### DOCUMENT TEXT
________________________
FDF Volume 3 Issue 234 - Funkadelic - Hardcore Jollies
Album – Hardcore Jollies
Artist - Funkadelic
Key Players – Jerome Brailey – drums. Boogie Mosson and Bootsy Collins – bass. Bernie Worrell – keyboards. Garry Shider and Glen Goins – guitar. Eddie Hazel and Michael Hampton – lead guitars. George Clinton – lead vocals. Ray Davis, Fuzzy Haskins, Grady Thomas, Calvin Simon, Garry Shider, Glen Goins – vocals.
Produced By – George Clinton
Release Date – October 29, 1976
What caused me to blow off the dust? - I've always been curious about this band. You hear them always acknowledged as influences so I took it upon myself to get some of the records from this time. For some reason I forget I have these records but when I listen I love them. There is something wrong with this picture.
________________________
### INPUT RECORDS

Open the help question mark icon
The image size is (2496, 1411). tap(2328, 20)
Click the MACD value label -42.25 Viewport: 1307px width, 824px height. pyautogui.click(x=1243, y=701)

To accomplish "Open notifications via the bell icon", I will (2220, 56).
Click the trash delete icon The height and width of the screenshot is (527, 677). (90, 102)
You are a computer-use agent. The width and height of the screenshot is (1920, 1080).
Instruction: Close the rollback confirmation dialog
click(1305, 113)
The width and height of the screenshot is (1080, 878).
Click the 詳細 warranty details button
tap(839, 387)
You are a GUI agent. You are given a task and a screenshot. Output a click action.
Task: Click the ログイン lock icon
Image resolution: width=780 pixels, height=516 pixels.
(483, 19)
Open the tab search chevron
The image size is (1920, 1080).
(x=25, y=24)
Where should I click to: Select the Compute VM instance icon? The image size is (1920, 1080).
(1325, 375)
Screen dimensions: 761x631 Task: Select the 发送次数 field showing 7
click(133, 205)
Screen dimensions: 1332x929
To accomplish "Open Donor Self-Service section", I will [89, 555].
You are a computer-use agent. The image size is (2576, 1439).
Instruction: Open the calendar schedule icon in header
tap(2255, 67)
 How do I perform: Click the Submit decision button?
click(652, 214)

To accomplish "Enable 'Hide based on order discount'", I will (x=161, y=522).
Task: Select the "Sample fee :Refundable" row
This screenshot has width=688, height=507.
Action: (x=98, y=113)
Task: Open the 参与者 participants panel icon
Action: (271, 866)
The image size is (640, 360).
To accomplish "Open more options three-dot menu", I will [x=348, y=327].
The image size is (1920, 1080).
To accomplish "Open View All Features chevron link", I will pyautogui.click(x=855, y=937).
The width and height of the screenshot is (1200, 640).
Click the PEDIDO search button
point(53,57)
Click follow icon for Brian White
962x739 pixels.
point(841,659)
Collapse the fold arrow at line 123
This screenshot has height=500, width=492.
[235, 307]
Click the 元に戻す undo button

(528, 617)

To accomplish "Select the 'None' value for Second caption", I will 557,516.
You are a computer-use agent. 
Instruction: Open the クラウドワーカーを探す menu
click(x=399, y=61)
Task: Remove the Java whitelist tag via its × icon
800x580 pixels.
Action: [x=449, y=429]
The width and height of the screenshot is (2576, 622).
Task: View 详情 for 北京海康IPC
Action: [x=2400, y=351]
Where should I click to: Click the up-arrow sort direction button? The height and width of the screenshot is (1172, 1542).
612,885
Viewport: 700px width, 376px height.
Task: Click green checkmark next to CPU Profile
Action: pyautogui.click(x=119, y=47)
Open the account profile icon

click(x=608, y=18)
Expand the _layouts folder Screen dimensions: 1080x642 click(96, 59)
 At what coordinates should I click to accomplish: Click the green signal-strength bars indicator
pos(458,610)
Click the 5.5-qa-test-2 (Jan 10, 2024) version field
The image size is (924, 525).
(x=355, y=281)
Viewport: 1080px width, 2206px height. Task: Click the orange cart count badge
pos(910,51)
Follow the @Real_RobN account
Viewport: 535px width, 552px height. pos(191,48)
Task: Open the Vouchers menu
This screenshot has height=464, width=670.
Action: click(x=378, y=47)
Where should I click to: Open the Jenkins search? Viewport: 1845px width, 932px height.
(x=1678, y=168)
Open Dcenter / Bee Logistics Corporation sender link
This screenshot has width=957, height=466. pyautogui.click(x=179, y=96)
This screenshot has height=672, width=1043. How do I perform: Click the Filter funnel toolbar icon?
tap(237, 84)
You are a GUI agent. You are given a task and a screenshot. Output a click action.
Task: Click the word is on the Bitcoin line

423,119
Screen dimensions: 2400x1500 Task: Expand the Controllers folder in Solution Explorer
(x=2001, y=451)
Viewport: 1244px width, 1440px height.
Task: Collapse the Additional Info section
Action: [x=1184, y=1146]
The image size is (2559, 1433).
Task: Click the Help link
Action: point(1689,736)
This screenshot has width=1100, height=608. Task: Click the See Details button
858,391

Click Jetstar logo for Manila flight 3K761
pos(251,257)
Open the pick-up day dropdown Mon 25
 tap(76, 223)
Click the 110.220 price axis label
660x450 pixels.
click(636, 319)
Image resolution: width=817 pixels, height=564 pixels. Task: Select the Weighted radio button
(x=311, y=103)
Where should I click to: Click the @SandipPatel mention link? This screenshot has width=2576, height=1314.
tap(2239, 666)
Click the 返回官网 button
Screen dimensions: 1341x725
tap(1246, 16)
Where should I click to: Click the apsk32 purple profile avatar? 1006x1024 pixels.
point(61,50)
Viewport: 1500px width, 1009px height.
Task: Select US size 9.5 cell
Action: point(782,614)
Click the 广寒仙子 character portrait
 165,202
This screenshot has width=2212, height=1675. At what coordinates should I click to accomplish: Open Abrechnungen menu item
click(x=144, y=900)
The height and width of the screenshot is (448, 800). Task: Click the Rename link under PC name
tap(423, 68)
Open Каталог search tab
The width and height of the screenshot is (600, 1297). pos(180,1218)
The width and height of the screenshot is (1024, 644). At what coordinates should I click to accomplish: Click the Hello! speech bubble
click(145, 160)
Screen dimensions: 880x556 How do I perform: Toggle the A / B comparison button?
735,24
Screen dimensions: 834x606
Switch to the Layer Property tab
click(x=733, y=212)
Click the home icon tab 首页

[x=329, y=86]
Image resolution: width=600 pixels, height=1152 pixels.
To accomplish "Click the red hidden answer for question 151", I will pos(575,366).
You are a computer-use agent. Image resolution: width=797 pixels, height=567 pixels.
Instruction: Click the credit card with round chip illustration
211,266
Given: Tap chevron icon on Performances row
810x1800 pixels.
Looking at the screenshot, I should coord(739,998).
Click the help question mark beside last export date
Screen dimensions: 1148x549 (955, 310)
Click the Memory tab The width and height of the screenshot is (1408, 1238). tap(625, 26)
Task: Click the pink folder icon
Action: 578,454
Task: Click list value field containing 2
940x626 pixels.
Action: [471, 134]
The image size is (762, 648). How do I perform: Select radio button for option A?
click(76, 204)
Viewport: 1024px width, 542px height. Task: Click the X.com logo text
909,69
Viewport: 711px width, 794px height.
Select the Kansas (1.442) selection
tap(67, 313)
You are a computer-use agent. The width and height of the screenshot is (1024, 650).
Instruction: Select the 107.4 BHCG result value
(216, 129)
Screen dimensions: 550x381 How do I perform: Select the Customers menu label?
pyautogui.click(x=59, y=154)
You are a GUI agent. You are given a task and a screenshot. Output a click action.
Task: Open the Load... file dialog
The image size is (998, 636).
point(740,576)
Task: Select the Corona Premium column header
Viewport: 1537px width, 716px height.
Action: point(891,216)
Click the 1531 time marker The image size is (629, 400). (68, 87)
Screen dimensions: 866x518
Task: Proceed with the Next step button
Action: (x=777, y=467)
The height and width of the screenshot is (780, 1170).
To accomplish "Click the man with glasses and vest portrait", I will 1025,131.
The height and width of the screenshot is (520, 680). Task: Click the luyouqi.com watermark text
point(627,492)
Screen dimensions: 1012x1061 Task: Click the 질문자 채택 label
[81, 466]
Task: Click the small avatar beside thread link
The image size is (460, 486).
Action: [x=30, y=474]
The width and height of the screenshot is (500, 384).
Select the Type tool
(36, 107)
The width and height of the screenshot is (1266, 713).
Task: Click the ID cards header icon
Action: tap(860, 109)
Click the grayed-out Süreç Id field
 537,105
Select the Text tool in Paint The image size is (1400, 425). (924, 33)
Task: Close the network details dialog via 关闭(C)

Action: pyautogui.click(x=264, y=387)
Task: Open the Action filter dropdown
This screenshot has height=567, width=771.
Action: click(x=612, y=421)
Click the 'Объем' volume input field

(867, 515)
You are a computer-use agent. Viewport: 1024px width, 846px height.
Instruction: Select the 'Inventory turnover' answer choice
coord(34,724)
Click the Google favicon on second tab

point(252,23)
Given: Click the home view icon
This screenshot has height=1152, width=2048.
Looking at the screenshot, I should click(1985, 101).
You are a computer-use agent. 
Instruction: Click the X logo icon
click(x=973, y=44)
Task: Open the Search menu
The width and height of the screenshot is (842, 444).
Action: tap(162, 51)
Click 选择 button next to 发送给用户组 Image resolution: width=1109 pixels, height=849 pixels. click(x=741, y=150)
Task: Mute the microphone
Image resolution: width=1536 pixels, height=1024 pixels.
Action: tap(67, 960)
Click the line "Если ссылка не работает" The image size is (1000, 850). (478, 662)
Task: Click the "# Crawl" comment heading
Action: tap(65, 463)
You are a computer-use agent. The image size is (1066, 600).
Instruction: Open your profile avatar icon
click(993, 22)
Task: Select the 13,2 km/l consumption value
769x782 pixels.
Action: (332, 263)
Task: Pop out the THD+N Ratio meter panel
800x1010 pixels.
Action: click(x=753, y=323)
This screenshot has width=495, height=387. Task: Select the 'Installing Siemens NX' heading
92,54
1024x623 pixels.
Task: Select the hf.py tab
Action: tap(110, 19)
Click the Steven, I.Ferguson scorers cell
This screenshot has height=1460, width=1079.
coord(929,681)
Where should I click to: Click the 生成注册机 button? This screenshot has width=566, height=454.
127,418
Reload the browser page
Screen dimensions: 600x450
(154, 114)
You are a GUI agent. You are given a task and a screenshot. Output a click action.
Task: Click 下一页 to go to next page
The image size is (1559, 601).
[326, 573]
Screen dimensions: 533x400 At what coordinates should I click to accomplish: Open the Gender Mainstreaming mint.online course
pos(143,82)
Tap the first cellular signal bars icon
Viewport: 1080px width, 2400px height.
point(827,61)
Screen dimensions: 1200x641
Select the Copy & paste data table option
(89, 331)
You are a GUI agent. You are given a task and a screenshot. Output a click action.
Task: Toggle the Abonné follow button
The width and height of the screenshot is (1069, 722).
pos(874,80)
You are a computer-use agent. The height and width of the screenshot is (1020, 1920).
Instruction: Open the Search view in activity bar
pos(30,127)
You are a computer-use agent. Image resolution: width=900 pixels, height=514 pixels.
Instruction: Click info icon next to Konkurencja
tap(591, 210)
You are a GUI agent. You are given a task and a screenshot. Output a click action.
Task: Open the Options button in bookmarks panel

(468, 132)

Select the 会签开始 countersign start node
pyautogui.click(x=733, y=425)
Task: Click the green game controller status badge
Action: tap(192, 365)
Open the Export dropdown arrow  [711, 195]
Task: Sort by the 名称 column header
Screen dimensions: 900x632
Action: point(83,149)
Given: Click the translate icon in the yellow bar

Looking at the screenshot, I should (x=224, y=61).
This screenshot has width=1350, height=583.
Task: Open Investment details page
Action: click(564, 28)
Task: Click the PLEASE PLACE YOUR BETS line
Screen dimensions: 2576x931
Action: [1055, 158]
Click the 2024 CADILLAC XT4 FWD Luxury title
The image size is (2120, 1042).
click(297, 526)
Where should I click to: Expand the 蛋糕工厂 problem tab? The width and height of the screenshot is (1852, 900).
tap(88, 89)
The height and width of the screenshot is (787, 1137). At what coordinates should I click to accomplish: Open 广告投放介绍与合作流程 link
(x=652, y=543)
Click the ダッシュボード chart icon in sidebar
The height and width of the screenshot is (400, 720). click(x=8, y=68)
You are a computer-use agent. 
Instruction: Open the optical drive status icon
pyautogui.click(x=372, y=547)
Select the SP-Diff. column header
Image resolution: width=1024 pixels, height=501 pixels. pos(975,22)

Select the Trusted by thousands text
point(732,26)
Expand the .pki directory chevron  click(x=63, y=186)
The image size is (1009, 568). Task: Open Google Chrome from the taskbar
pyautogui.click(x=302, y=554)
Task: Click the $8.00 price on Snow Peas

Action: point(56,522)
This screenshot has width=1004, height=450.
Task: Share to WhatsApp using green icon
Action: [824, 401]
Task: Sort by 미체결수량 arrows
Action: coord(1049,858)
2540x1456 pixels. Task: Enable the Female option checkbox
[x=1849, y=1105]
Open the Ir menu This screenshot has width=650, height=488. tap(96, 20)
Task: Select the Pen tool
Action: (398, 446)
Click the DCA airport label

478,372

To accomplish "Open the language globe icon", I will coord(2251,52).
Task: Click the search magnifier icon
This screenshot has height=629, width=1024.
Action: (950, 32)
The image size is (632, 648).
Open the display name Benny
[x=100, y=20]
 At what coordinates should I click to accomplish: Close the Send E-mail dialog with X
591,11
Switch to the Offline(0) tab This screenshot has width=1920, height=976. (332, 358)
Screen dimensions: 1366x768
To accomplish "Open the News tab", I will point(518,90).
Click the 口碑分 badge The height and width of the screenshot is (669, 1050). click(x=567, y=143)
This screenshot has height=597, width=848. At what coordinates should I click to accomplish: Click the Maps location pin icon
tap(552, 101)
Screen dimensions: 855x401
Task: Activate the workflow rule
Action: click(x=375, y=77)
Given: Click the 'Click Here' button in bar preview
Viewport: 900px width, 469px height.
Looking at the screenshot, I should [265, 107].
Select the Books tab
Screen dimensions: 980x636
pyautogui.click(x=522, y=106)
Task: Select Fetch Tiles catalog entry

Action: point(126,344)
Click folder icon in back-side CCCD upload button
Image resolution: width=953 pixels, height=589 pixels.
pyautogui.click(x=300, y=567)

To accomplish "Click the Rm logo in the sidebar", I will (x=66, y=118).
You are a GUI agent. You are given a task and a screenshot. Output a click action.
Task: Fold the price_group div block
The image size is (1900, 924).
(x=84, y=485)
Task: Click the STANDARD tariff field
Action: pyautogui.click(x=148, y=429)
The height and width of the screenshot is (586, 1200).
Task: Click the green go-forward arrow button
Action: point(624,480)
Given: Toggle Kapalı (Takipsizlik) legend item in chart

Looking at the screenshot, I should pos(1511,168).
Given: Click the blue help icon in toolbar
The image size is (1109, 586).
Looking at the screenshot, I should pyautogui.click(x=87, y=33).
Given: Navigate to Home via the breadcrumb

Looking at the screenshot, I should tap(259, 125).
________________________
### WORK TO DO
**A)** In the Hardcore Jollies album notes, what is the release date?
**B)** Rewrite the listing lines from the one with "Select the 会签开始 countersign start node" up to and including the one with "(x=652, y=543)", replacing "translate" with "language" and leaving everything else unchanged.

### RESPONSES FOR EACH TASK
**A)** October 29, 1976

**B)**
Select the 会签开始 countersign start node
pyautogui.click(x=733, y=425)
Task: Click the green game controller status badge
Action: tap(192, 365)
Open the Export dropdown arrow  [711, 195]
Task: Sort by the 名称 column header
Screen dimensions: 900x632
Action: point(83,149)
Given: Click the language icon in the yellow bar

Looking at the screenshot, I should (x=224, y=61).
This screenshot has width=1350, height=583.
Task: Open Investment details page
Action: click(564, 28)
Task: Click the PLEASE PLACE YOUR BETS line
Screen dimensions: 2576x931
Action: [1055, 158]
Click the 2024 CADILLAC XT4 FWD Luxury title
The image size is (2120, 1042).
click(297, 526)
Where should I click to: Expand the 蛋糕工厂 problem tab? The width and height of the screenshot is (1852, 900).
tap(88, 89)
The height and width of the screenshot is (787, 1137). At what coordinates should I click to accomplish: Open 广告投放介绍与合作流程 link
(x=652, y=543)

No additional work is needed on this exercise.